Collected data
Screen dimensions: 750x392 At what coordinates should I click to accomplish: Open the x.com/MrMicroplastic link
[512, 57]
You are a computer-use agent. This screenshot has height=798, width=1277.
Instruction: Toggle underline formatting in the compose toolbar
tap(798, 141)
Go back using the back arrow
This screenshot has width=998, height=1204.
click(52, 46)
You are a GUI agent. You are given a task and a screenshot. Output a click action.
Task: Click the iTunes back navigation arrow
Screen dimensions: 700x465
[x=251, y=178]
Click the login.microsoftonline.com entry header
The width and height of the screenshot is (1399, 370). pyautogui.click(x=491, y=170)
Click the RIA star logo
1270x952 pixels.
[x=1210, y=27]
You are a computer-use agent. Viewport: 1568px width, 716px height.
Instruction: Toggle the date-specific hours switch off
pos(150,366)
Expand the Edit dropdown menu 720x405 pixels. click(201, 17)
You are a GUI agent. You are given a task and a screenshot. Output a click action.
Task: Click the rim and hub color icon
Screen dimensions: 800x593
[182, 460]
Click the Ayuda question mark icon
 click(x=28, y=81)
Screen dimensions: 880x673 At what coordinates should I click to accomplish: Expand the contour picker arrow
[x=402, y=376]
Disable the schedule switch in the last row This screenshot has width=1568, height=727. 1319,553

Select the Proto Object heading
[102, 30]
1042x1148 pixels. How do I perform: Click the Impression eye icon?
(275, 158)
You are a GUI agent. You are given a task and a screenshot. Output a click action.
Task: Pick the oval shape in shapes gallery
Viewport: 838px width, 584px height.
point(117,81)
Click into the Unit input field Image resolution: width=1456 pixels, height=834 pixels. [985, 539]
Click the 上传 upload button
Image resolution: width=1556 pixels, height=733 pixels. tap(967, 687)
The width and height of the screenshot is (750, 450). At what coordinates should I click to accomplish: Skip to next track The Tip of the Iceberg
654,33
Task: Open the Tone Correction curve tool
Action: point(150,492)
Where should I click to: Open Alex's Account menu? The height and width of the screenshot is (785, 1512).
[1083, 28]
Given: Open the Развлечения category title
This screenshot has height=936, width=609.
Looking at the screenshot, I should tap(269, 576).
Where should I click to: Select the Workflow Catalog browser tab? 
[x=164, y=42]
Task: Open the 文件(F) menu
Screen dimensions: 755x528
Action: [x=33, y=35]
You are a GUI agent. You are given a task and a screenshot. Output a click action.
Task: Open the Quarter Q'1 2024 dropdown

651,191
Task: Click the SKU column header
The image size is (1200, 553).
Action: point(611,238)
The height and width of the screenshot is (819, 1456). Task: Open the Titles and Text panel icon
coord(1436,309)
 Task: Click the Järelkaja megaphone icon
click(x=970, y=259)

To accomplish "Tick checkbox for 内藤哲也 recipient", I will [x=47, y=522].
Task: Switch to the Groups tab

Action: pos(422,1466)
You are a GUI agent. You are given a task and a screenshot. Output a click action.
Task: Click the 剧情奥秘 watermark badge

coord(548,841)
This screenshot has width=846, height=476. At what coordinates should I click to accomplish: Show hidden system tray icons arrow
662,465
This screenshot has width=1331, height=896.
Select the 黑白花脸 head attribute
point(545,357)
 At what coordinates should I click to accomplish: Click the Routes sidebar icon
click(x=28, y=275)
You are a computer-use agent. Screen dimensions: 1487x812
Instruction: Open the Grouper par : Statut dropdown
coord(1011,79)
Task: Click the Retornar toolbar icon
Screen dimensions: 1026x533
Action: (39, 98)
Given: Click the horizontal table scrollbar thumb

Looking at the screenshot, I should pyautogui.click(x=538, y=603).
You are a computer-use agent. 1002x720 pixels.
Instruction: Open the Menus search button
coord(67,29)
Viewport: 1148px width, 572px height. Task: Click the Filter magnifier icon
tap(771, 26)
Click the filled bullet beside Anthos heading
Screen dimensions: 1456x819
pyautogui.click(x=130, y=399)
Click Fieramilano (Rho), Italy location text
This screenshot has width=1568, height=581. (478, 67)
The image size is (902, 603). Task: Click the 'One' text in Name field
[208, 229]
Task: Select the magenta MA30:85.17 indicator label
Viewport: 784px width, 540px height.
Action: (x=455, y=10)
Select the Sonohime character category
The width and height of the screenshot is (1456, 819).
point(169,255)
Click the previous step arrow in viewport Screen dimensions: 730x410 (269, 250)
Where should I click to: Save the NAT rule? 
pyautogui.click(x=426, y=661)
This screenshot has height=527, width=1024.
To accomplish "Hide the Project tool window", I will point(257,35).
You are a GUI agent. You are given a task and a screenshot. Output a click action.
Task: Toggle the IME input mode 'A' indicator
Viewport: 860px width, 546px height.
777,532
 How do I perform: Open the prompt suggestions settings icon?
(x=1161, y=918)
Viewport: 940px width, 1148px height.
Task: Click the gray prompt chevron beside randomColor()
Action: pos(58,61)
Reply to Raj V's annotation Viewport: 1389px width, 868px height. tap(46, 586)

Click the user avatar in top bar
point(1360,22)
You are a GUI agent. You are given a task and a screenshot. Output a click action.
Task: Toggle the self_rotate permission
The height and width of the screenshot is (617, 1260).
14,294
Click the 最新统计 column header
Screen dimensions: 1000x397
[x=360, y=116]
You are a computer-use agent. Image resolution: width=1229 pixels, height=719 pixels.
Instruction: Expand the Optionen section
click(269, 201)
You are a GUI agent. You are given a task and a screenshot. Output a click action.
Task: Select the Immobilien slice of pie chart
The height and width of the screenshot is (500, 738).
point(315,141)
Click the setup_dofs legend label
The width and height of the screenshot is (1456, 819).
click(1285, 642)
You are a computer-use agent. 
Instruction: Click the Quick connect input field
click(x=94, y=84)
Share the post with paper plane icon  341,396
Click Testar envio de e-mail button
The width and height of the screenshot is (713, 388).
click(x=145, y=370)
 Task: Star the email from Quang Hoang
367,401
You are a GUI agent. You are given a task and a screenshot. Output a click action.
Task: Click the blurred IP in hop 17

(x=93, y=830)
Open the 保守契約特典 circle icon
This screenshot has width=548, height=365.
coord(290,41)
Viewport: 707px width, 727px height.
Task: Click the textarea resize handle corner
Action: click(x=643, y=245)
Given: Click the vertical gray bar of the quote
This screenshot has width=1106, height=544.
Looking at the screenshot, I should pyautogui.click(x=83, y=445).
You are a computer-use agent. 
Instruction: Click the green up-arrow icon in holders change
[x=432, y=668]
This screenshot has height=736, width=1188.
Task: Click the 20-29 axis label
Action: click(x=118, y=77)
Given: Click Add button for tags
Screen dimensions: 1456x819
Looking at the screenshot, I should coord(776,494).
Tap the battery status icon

__DIRECTIONS FOR THIS TASK__. Reproduce the lines above exactly as they appear, beginning at the line that contains "Click the user avatar in top bar" and stopping after the line that contains "point(315,141)".

__FULL SOLUTION__.
Click the user avatar in top bar
point(1360,22)
You are a GUI agent. You are given a task and a screenshot. Output a click action.
Task: Toggle the self_rotate permission
The height and width of the screenshot is (617, 1260).
14,294
Click the 最新统计 column header
Screen dimensions: 1000x397
[x=360, y=116]
You are a computer-use agent. Image resolution: width=1229 pixels, height=719 pixels.
Instruction: Expand the Optionen section
click(269, 201)
You are a GUI agent. You are given a task and a screenshot. Output a click action.
Task: Select the Immobilien slice of pie chart
The height and width of the screenshot is (500, 738).
point(315,141)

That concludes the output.